猪链球菌病双重PCR诊断方法的建立

根据猪链球菌2型荚膜多糖和马链球菌兽疫亚种类M蛋白的保守区序列分别设计了2对简并引物,建立了一种能同时检测猪链球菌2型和马链球菌兽疫亚种的双重PCR方法。结果显示,该双重PCR能从100个细菌的混合纯培养物中扩增出2条目的片段。而且可以直接从病料组织中检测到相应的病原菌。用建立的双重PCR方法和细菌分离培养法平行检测人工感染的组织病料,PCR方法与细菌培养法的阳性检出率基本一致,但PCR方法的特异性好、敏感性高,简便易行,可以用于猪链球菌病的流行病学调查和实验室的快速鉴别诊断。

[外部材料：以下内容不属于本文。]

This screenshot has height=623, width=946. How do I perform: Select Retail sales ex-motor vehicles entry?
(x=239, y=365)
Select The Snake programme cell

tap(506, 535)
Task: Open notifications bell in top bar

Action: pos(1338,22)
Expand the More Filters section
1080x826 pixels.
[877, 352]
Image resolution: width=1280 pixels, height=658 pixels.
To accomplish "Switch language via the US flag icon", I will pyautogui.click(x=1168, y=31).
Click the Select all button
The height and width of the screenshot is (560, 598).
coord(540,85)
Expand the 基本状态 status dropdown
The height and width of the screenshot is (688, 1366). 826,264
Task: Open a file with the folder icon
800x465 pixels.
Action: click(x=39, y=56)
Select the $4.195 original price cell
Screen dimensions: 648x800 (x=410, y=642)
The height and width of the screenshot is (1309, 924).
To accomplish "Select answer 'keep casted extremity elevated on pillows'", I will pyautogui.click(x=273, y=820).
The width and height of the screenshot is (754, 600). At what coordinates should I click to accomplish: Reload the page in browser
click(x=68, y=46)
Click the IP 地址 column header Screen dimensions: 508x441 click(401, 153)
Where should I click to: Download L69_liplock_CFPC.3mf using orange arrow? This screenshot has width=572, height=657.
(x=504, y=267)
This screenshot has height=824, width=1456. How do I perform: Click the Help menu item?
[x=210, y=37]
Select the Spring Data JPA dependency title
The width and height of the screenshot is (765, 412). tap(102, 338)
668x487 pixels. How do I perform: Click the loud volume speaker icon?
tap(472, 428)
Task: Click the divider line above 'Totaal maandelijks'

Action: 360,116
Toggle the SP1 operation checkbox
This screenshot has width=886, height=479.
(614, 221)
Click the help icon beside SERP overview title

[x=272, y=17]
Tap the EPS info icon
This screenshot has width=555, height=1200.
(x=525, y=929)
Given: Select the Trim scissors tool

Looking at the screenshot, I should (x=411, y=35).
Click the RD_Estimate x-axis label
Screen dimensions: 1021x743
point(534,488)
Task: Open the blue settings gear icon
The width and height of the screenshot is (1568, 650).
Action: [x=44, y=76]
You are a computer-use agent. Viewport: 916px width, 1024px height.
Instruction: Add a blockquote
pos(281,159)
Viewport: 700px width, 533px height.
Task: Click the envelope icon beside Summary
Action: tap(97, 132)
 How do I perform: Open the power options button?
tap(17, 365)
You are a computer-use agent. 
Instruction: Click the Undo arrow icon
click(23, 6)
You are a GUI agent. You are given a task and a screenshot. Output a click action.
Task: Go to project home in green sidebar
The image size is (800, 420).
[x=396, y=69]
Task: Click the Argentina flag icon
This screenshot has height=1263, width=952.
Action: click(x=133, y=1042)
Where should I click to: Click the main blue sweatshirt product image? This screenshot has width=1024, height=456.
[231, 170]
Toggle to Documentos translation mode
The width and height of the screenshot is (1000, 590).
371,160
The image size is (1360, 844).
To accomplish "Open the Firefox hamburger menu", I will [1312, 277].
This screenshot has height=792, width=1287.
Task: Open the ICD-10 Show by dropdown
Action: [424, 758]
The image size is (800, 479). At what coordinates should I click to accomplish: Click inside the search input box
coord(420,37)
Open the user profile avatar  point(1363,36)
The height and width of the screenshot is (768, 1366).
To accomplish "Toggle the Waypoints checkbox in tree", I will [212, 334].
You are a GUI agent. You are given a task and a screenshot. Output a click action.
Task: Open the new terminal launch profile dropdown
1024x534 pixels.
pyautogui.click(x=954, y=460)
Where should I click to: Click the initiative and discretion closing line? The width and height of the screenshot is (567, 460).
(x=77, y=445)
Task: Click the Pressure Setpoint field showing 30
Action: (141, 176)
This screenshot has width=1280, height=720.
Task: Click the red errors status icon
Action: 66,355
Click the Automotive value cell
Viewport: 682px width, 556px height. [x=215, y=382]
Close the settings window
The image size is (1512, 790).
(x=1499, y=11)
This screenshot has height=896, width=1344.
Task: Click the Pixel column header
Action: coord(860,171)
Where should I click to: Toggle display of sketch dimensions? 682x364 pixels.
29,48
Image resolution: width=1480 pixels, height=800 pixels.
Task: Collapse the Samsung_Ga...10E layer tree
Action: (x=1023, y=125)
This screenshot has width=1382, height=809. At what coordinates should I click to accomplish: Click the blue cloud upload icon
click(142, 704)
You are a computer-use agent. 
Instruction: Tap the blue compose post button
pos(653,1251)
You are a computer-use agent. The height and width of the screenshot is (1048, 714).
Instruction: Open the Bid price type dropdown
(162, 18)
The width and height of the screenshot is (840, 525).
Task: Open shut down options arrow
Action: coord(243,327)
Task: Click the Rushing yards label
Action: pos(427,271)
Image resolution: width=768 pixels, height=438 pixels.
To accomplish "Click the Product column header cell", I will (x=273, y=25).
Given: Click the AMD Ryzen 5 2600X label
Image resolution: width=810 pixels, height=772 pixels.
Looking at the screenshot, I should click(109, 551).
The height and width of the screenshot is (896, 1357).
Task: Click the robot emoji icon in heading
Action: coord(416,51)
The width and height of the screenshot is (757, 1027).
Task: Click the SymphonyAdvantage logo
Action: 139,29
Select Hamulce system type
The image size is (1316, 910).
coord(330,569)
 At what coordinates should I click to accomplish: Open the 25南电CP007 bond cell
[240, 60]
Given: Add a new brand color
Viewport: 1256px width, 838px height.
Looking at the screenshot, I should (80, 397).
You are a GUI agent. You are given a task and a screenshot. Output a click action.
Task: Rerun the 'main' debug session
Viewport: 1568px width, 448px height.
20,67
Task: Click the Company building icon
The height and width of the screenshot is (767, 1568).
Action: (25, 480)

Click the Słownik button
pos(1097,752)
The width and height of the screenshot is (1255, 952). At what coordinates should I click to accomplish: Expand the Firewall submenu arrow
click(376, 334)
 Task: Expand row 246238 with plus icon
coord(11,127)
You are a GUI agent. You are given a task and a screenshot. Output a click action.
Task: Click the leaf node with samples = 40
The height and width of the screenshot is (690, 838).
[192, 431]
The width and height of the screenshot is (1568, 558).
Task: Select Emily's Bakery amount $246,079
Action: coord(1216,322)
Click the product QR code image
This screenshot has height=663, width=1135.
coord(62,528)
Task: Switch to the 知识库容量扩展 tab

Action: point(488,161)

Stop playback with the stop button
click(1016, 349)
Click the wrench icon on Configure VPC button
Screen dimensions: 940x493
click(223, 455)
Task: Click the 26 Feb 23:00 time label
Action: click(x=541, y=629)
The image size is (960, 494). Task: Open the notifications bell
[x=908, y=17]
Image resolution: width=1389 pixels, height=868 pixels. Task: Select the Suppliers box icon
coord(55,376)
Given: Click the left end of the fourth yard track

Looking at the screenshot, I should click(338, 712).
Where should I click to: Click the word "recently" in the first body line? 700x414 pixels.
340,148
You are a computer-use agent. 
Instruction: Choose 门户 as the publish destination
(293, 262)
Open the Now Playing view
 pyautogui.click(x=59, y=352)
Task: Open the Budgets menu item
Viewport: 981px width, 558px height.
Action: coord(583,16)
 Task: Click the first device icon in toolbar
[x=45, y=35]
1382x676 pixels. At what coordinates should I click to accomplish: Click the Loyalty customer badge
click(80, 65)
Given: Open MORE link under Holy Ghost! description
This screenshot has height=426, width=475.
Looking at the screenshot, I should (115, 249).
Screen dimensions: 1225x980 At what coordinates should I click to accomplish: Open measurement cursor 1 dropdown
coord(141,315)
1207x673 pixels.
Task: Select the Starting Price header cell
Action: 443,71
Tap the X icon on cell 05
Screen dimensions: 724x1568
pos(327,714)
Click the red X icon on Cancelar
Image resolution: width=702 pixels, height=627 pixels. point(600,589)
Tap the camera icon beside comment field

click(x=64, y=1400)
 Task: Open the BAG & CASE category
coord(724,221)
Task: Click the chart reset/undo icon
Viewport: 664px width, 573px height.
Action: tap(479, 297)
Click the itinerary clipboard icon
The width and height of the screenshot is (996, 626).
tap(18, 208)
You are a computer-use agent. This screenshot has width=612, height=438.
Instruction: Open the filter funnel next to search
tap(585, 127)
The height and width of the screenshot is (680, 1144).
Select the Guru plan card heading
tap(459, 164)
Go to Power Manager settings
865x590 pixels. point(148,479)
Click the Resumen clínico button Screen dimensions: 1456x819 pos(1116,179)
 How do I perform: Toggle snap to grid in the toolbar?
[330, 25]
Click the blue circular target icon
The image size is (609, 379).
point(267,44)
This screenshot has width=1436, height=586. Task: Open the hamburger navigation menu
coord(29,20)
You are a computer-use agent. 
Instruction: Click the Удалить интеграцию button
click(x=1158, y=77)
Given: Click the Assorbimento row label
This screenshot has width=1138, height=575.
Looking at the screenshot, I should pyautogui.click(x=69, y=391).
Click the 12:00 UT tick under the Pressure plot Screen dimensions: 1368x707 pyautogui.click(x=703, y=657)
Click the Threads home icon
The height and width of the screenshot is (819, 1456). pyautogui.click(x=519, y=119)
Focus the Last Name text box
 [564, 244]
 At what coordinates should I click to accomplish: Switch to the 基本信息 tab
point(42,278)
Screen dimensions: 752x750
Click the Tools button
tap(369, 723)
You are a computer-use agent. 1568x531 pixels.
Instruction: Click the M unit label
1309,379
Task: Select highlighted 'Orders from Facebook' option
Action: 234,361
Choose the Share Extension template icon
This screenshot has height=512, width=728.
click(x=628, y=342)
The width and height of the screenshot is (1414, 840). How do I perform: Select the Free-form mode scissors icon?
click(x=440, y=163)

Establishment of multiplex PCR assay for the diagnosis of swine streptococcosis

To develop a multiplex PCR assay for the rapid and sensitive detection of Streptococcus suis type 2 and Streptococcus equi subsp.zooepidemicus in viscus from pigs,two pairs of degenerate primers were designed and synthesized according to the nucleotide sequences of conservative regions in M-like-gene of S.equi subsp.zooepidemicus and cps2J-gene of S.suis type 2.After the PCR system was optimized,two target DNAs were amplified from 100 CFU admixture bacterium of S.suis type 2 with S.equi subsp.zooe-pidemicus.The multiplex PCR assay was evaluated with tonsillar specimens from pigs infected with the two bacteria.Most of the experimental infection diagnosed by the multiplex PCR assay were confirmed by bacteriological examination.The results demonstrated that the multiplex PCR was more specific,sensitive and convenient than the bacteriological examination,and could be applied for the rapid diagnosis test and epidemiological investigation of swine streptococcosis.